THE PROBLEM
Pictures must be left out. Retype exactly the lines from the one containing "This screenshot has width=273, height=155." through the last line of the records below.

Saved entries
—————
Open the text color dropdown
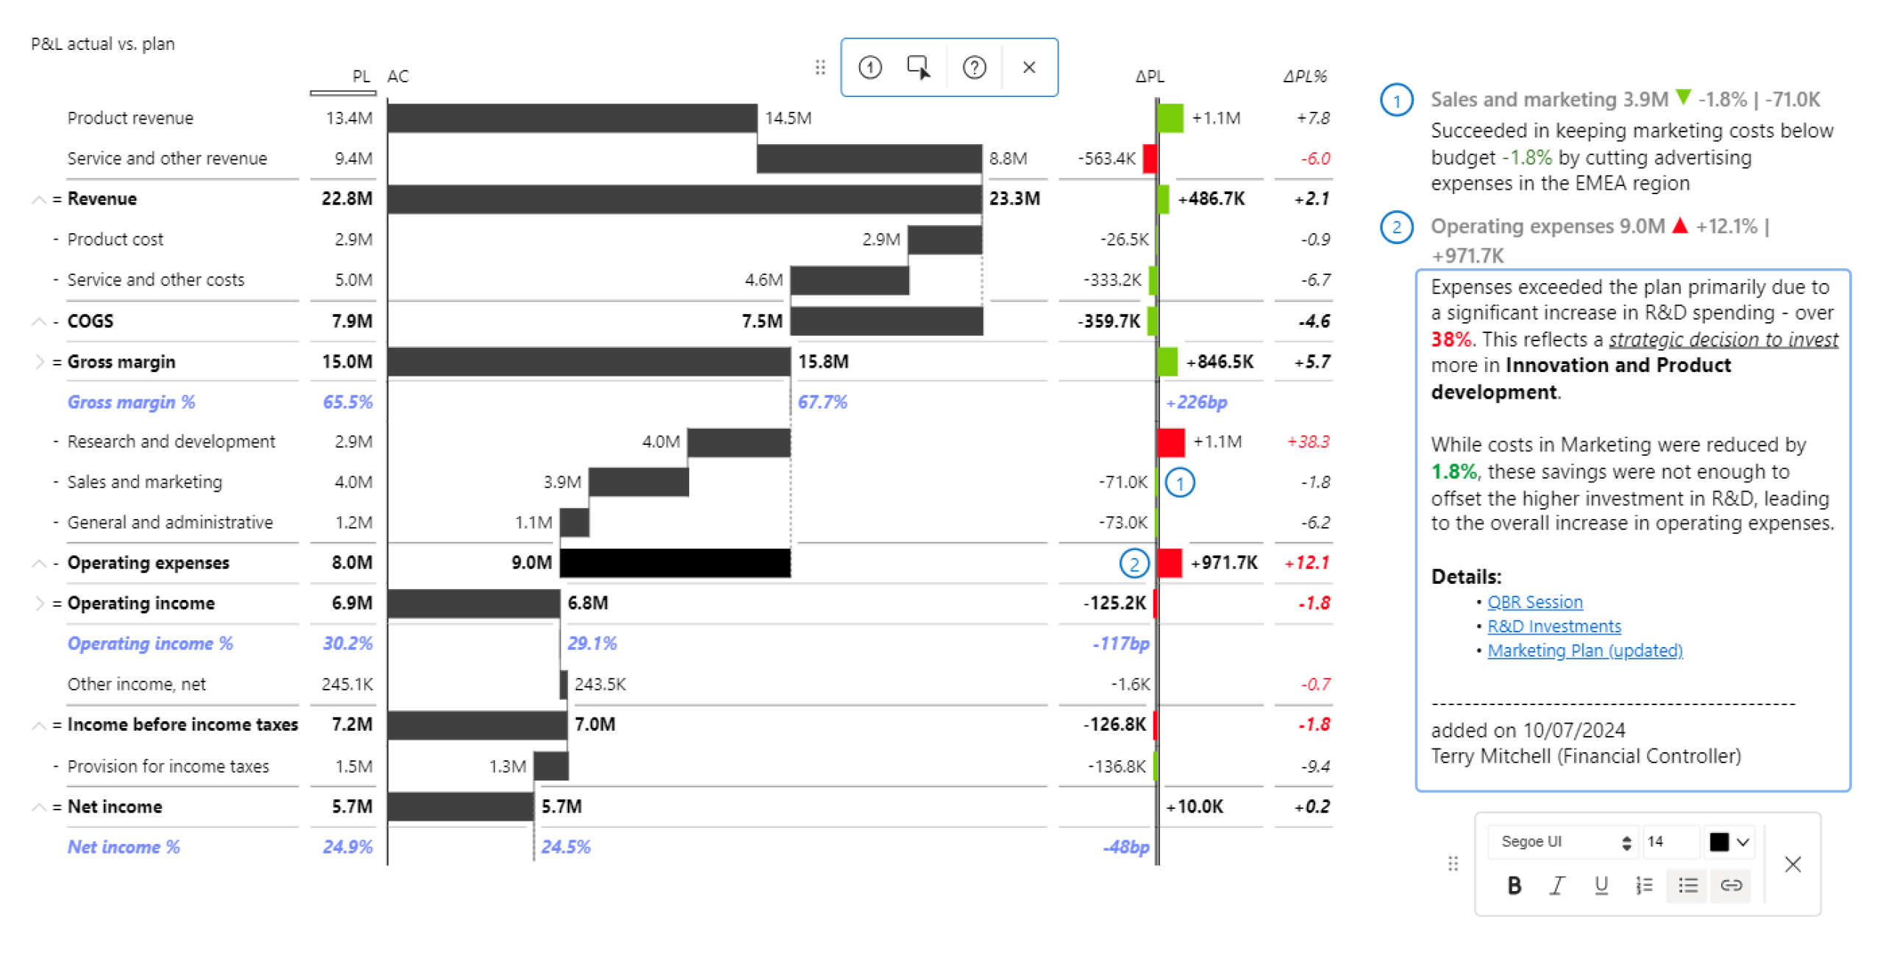pos(1729,842)
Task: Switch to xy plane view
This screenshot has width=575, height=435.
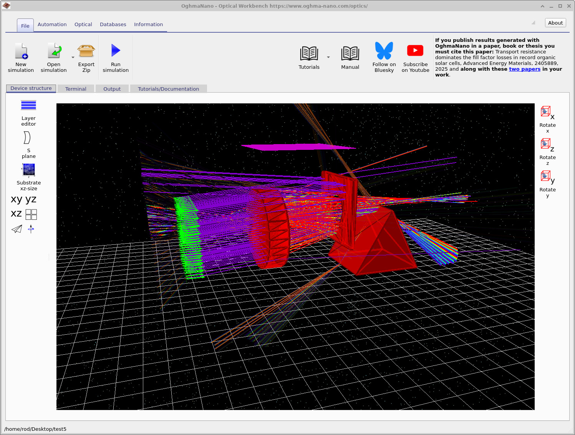Action: tap(17, 199)
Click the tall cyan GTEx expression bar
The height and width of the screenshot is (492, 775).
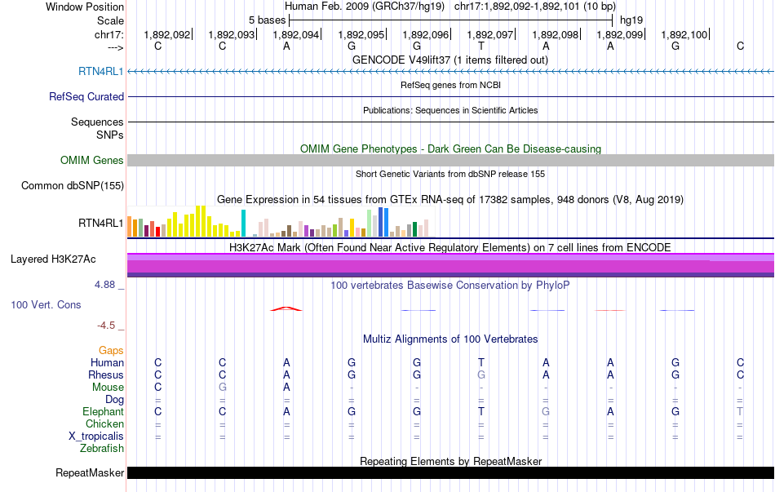243,223
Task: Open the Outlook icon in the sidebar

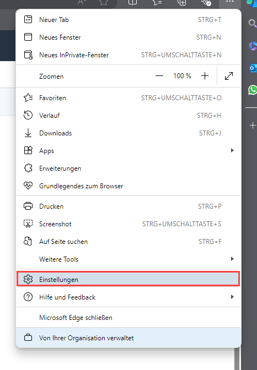Action: pyautogui.click(x=253, y=68)
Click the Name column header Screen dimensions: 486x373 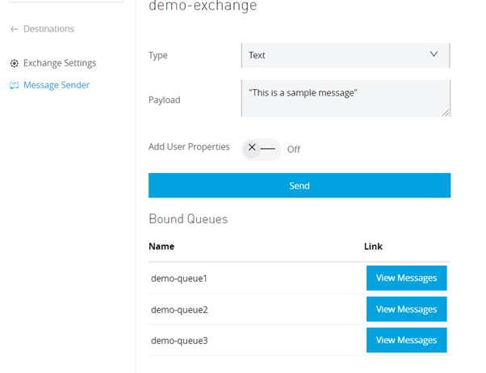[161, 246]
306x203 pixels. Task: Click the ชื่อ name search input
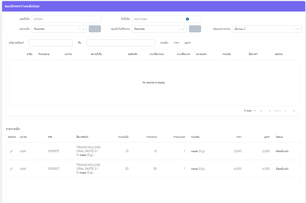(x=121, y=43)
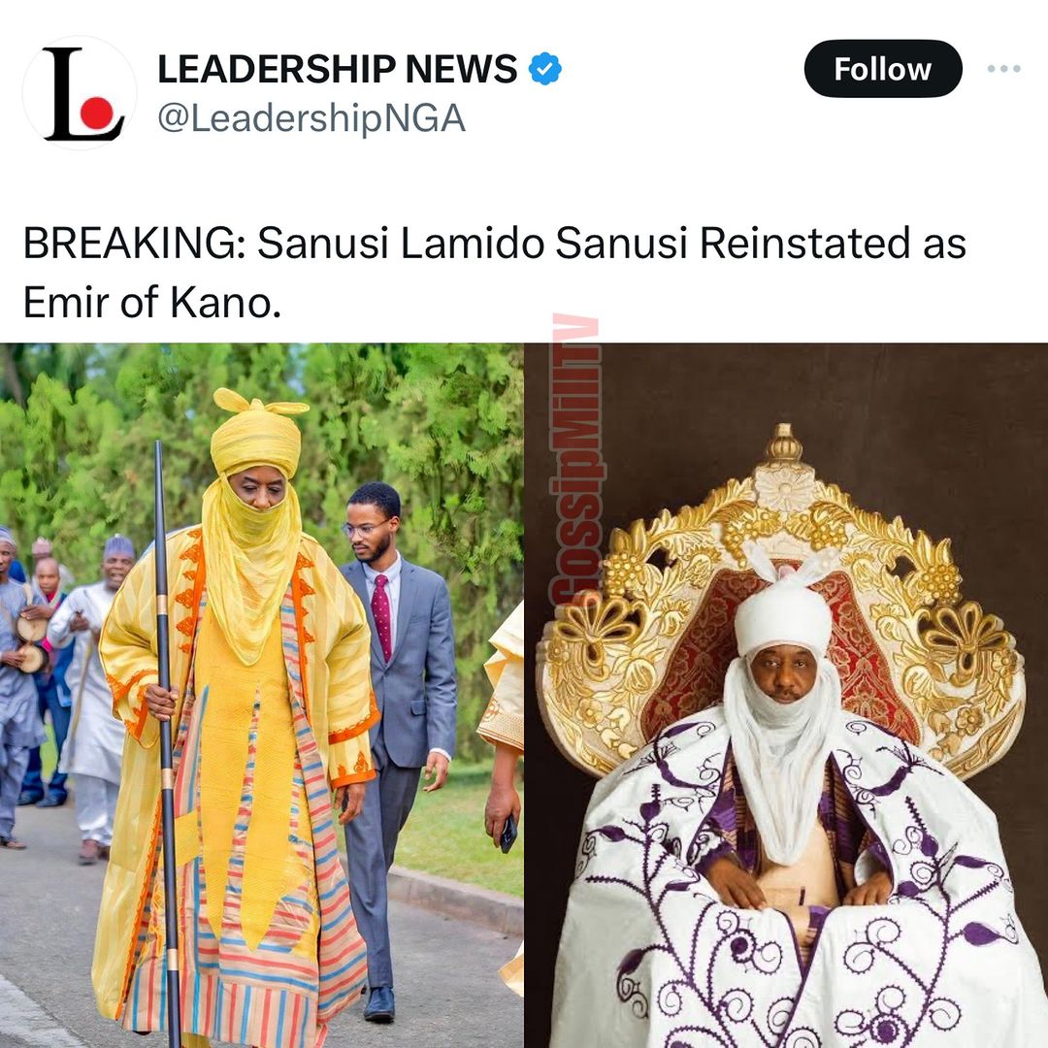Screen dimensions: 1048x1048
Task: Click the GossipMillTV vertical watermark
Action: pos(574,460)
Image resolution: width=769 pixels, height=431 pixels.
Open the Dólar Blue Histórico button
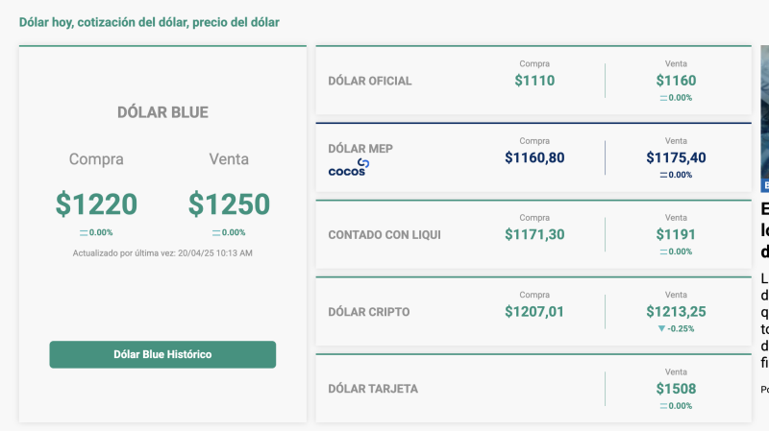162,354
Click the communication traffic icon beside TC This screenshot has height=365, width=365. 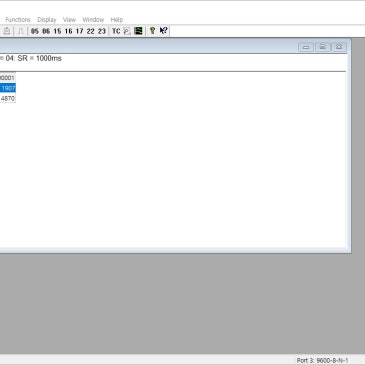pyautogui.click(x=127, y=31)
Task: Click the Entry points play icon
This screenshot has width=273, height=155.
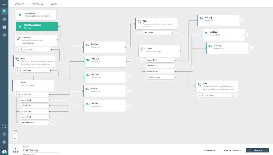Action: 20,15
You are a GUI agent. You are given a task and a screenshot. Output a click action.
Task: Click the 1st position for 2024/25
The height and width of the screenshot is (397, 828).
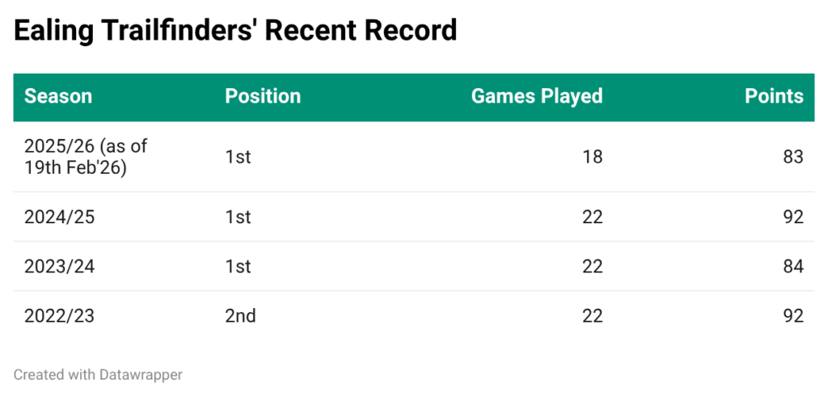[x=238, y=217]
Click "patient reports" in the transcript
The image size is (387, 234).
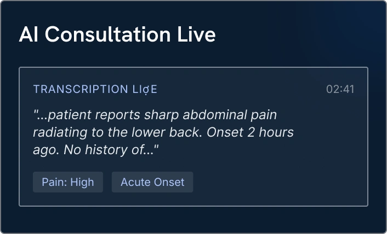click(94, 115)
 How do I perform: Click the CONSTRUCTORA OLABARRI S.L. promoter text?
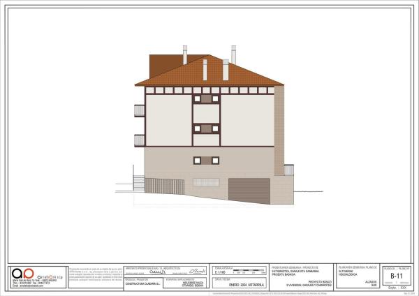click(143, 285)
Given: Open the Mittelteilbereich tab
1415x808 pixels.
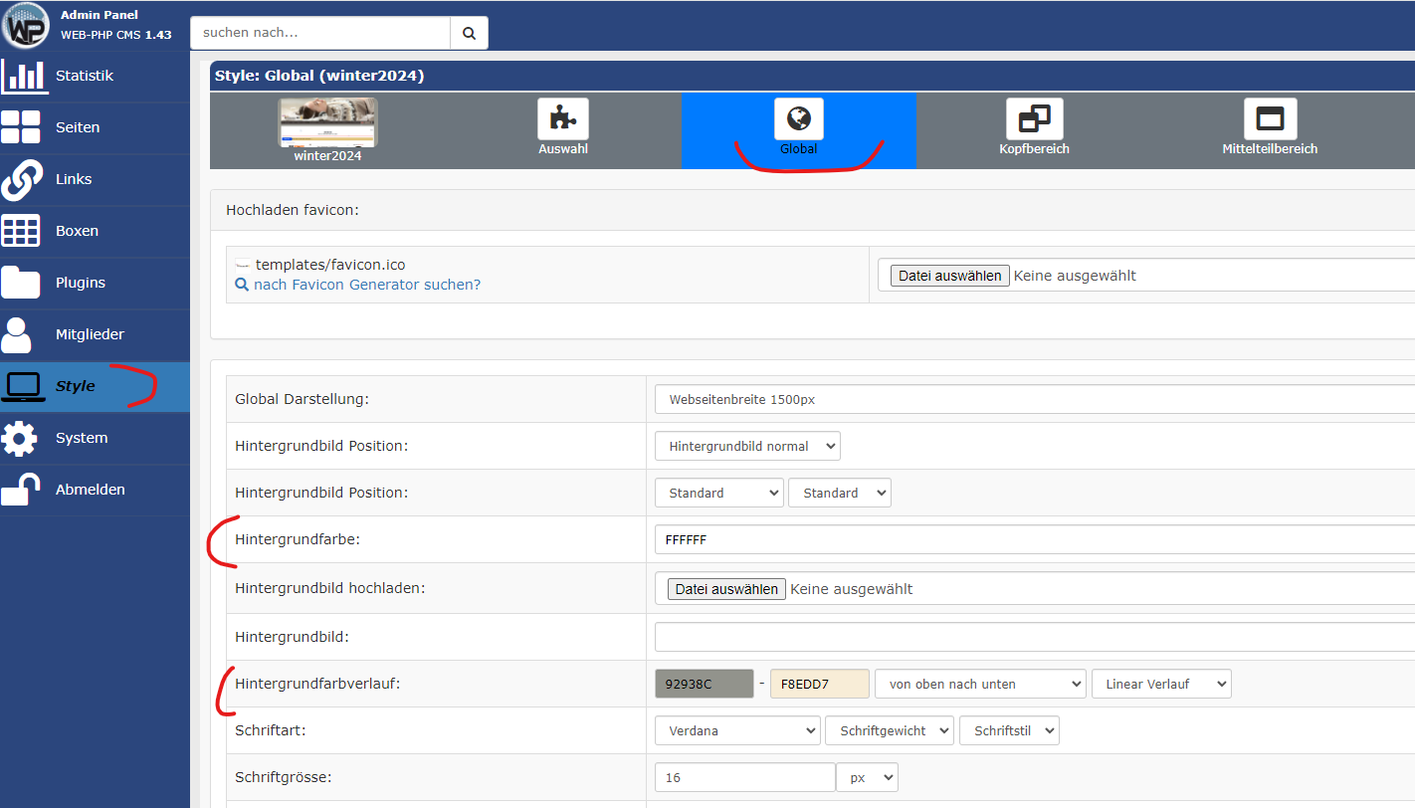Looking at the screenshot, I should (x=1269, y=120).
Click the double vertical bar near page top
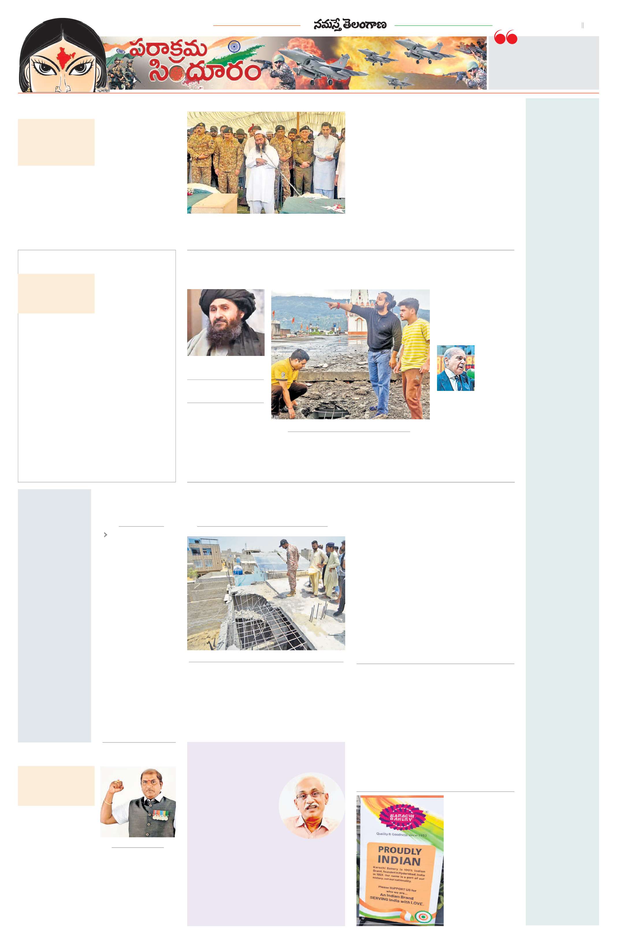The image size is (617, 944). (583, 25)
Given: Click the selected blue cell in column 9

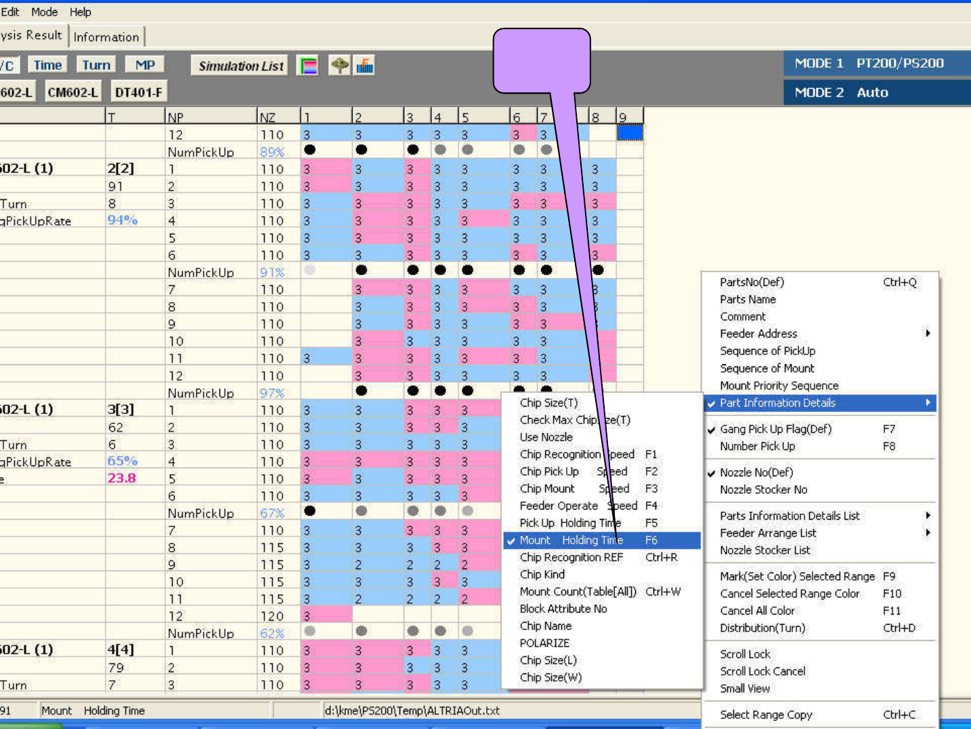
—————
ANSWER BELOW
This screenshot has width=273, height=155.
Action: 20,15
You are a GUI agent. You are given a task and a screenshot. Output a click action.
Task: Click the 1st position for 2024/25
The height and width of the screenshot is (397, 828).
[x=238, y=217]
Click "patient reports" in the transcript
The image size is (387, 234).
click(94, 115)
 How do I perform: Click the CONSTRUCTORA OLABARRI S.L. promoter text?
click(143, 285)
Given: Open the Mittelteilbereich tab
1415x808 pixels.
Looking at the screenshot, I should (x=1269, y=120).
Click the double vertical bar near page top
The image size is (617, 944). (583, 25)
Given: Click the selected blue cell in column 9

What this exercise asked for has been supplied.